## [AIM OF THE EXERCISE]
Convert the records below into a JSON list of strings, with one string for each line and blank lines omitted.

## [RECORDS SUPPLIED]
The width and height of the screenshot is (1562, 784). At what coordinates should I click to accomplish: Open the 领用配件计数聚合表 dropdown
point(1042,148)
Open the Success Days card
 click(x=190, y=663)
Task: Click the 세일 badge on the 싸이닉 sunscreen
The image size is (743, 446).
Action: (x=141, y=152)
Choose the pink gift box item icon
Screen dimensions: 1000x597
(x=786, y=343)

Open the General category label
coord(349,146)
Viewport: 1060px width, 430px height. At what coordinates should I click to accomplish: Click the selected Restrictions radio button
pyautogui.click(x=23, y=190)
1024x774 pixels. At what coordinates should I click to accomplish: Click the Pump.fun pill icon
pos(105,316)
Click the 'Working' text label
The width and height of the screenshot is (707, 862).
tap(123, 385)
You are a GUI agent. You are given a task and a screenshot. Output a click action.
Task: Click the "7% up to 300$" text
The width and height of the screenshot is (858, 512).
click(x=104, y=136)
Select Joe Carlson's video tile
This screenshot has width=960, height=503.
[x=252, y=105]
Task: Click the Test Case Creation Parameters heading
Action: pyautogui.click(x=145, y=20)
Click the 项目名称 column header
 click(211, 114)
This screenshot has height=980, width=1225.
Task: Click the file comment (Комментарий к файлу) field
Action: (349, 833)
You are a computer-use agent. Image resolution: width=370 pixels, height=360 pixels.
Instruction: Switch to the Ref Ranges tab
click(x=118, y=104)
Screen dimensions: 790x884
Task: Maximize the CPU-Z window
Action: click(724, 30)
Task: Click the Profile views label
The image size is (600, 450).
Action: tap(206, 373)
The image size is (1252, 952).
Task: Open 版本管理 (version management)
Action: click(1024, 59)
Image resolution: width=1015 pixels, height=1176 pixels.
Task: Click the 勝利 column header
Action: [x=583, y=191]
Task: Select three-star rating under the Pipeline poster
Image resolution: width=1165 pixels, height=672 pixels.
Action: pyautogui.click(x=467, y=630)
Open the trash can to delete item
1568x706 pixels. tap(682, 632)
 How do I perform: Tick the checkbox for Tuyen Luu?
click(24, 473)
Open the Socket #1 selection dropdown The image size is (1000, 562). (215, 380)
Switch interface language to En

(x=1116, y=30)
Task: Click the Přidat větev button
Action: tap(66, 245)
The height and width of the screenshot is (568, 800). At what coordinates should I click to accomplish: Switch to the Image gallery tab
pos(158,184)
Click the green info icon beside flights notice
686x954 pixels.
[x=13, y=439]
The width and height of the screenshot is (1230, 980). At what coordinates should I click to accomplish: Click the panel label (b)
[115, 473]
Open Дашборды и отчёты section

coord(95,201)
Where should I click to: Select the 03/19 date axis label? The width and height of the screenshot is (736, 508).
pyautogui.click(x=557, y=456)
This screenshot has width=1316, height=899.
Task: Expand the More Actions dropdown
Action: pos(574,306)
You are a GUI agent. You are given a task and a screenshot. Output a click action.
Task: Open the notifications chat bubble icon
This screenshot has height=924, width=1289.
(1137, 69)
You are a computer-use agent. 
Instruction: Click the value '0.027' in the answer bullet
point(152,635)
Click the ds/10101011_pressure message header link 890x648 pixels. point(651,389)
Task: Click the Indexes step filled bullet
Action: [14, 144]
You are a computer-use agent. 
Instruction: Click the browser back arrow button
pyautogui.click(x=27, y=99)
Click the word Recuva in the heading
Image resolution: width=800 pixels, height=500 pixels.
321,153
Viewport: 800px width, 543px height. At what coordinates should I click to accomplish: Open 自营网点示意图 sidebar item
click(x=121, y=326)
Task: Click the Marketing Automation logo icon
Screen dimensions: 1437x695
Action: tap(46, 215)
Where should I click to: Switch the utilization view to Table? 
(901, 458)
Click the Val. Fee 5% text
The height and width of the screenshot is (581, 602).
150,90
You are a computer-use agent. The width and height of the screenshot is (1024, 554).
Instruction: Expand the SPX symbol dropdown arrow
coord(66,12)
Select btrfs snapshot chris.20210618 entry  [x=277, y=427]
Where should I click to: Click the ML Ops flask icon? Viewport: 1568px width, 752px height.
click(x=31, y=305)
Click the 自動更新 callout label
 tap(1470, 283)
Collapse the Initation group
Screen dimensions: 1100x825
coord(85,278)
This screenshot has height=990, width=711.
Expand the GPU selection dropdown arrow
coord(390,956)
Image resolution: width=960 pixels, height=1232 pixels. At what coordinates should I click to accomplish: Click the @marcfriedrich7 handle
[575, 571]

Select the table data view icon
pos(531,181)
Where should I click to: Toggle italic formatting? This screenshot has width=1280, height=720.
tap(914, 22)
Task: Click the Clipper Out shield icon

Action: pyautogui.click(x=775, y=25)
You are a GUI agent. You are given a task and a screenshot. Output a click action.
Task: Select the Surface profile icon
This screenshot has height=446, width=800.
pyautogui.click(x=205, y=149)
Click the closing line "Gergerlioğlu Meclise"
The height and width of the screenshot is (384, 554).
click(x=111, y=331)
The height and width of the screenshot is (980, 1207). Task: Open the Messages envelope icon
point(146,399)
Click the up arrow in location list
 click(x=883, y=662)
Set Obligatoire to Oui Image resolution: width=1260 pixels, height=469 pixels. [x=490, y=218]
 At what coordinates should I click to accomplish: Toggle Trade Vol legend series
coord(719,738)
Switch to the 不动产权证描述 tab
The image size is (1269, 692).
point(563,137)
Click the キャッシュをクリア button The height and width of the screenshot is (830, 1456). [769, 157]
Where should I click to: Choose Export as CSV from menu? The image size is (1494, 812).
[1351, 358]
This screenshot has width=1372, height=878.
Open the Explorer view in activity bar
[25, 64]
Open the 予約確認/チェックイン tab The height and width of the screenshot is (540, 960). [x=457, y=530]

## [OUTPUT BELOW]
[
  "The width and height of the screenshot is (1562, 784). At what coordinates should I click to accomplish: Open the 领用配件计数聚合表 dropdown",
  "point(1042,148)",
  "Open the Success Days card",
  " click(x=190, y=663)",
  "Task: Click the 세일 badge on the 싸이닉 sunscreen",
  "The image size is (743, 446).",
  "Action: (x=141, y=152)",
  "Choose the pink gift box item icon",
  "Screen dimensions: 1000x597",
  "(x=786, y=343)",
  "Open the General category label",
  "coord(349,146)",
  "Viewport: 1060px width, 430px height. At what coordinates should I click to accomplish: Click the selected Restrictions radio button",
  "pyautogui.click(x=23, y=190)",
  "1024x774 pixels. At what coordinates should I click to accomplish: Click the Pump.fun pill icon",
  "pos(105,316)",
  "Click the 'Working' text label",
  "The width and height of the screenshot is (707, 862).",
  "tap(123, 385)",
  "You are a GUI agent. You are given a task and a screenshot. Output a click action.",
  "Task: Click the \"7% up to 300$\" text",
  "The width and height of the screenshot is (858, 512).",
  "click(x=104, y=136)",
  "Select Joe Carlson's video tile",
  "This screenshot has width=960, height=503.",
  "[x=252, y=105]",
  "Task: Click the Test Case Creation Parameters heading",
  "Action: pyautogui.click(x=145, y=20)",
  "Click the 项目名称 column header",
  " click(211, 114)",
  "This screenshot has height=980, width=1225.",
  "Task: Click the file comment (Комментарий к файлу) field",
  "Action: (349, 833)",
  "You are a computer-use agent. Image resolution: width=370 pixels, height=360 pixels.",
  "Instruction: Switch to the Ref Ranges tab",
  "click(x=118, y=104)",
  "Screen dimensions: 790x884",
  "Task: Maximize the CPU-Z window",
  "Action: click(724, 30)",
  "Task: Click the Profile views label",
  "The image size is (600, 450).",
  "Action: tap(206, 373)",
  "The image size is (1252, 952).",
  "Task: Open 版本管理 (version management)",
  "Action: click(1024, 59)",
  "Image resolution: width=1015 pixels, height=1176 pixels.",
  "Task: Click the 勝利 column header",
  "Action: [x=583, y=191]",
  "Task: Select three-star rating under the Pipeline poster",
  "Image resolution: width=1165 pixels, height=672 pixels.",
  "Action: pyautogui.click(x=467, y=630)",
  "Open the trash can to delete item",
  "1568x706 pixels. tap(682, 632)",
  " How do I perform: Tick the checkbox for Tuyen Luu?",
  "click(24, 473)",
  "Open the Socket #1 selection dropdown The image size is (1000, 562). (215, 380)",
  "Switch interface language to En",
  "(x=1116, y=30)",
  "Task: Click the Přidat větev button",
  "Action: tap(66, 245)",
  "The height and width of the screenshot is (568, 800). At what coordinates should I click to accomplish: Switch to the Image gallery tab",
  "pos(158,184)",
  "Click the green info icon beside flights notice",
  "686x954 pixels.",
  "[x=13, y=439]",
  "The width and height of the screenshot is (1230, 980). At what coordinates should I click to accomplish: Click the panel label (b)",
  "[115, 473]",
  "Open Дашборды и отчёты section",
  "coord(95,201)",
  "Where should I click to: Select the 03/19 date axis label? The width and height of the screenshot is (736, 508).",
  "pyautogui.click(x=557, y=456)",
  "This screenshot has width=1316, height=899.",
  "Task: Expand the More Actions dropdown",
  "Action: pos(574,306)",
  "You are a GUI agent. You are given a task and a screenshot. Output a click action.",
  "Task: Open the notifications chat bubble icon",
  "This screenshot has height=924, width=1289.",
  "(1137, 69)",
  "You are a computer-use agent. ",
  "Instruction: Click the value '0.027' in the answer bullet",
  "point(152,635)",
  "Click the ds/10101011_pressure message header link 890x648 pixels. point(651,389)",
  "Task: Click the Indexes step filled bullet",
  "Action: [14, 144]",
  "You are a computer-use agent. ",
  "Instruction: Click the browser back arrow button",
  "pyautogui.click(x=27, y=99)",
  "Click the word Recuva in the heading",
  "Image resolution: width=800 pixels, height=500 pixels.",
  "321,153",
  "Viewport: 800px width, 543px height. At what coordinates should I click to accomplish: Open 自营网点示意图 sidebar item",
  "click(x=121, y=326)",
  "Task: Click the Marketing Automation logo icon",
  "Screen dimensions: 1437x695",
  "Action: tap(46, 215)",
  "Where should I click to: Switch the utilization view to Table? ",
  "(901, 458)",
  "Click the Val. Fee 5% text",
  "The height and width of the screenshot is (581, 602).",
  "150,90",
  "You are a computer-use agent. The width and height of the screenshot is (1024, 554).",
  "Instruction: Expand the SPX symbol dropdown arrow",
  "coord(66,12)",
  "Select btrfs snapshot chris.20210618 entry  [x=277, y=427]",
  "Where should I click to: Click the ML Ops flask icon? Viewport: 1568px width, 752px height.",
  "click(x=31, y=305)",
  "Click the 自動更新 callout label",
  " tap(1470, 283)",
  "Collapse the Initation group",
  "Screen dimensions: 1100x825",
  "coord(85,278)",
  "This screenshot has height=990, width=711.",
  "Expand the GPU selection dropdown arrow",
  "coord(390,956)",
  "Image resolution: width=960 pixels, height=1232 pixels. At what coordinates should I click to accomplish: Click the @marcfriedrich7 handle",
  "[575, 571]",
  "Select the table data view icon",
  "pos(531,181)",
  "Where should I click to: Toggle italic formatting? This screenshot has width=1280, height=720.",
  "tap(914, 22)",
  "Task: Click the Clipper Out shield icon",
  "Action: pyautogui.click(x=775, y=25)",
  "You are a GUI agent. You are given a task and a screenshot. Output a click action.",
  "Task: Select the Surface profile icon",
  "This screenshot has height=446, width=800.",
  "pyautogui.click(x=205, y=149)",
  "Click the closing line \"Gergerlioğlu Meclise\"",
  "The height and width of the screenshot is (384, 554).",
  "click(x=111, y=331)",
  "The height and width of the screenshot is (980, 1207). Task: Open the Messages envelope icon",
  "point(146,399)",
  "Click the up arrow in location list",
  " click(x=883, y=662)",
  "Set Obligatoire to Oui Image resolution: width=1260 pixels, height=469 pixels. [x=490, y=218]",
  " At what coordinates should I click to accomplish: Toggle Trade Vol legend series",
  "coord(719,738)",
  "Switch to the 不动产权证描述 tab",
  "The image size is (1269, 692).",
  "point(563,137)",
  "Click the キャッシュをクリア button The height and width of the screenshot is (830, 1456). [769, 157]",
  "Where should I click to: Choose Export as CSV from menu? The image size is (1494, 812).",
  "[1351, 358]",
  "This screenshot has width=1372, height=878.",
  "Open the Explorer view in activity bar",
  "[25, 64]",
  "Open the 予約確認/チェックイン tab The height and width of the screenshot is (540, 960). [x=457, y=530]"
]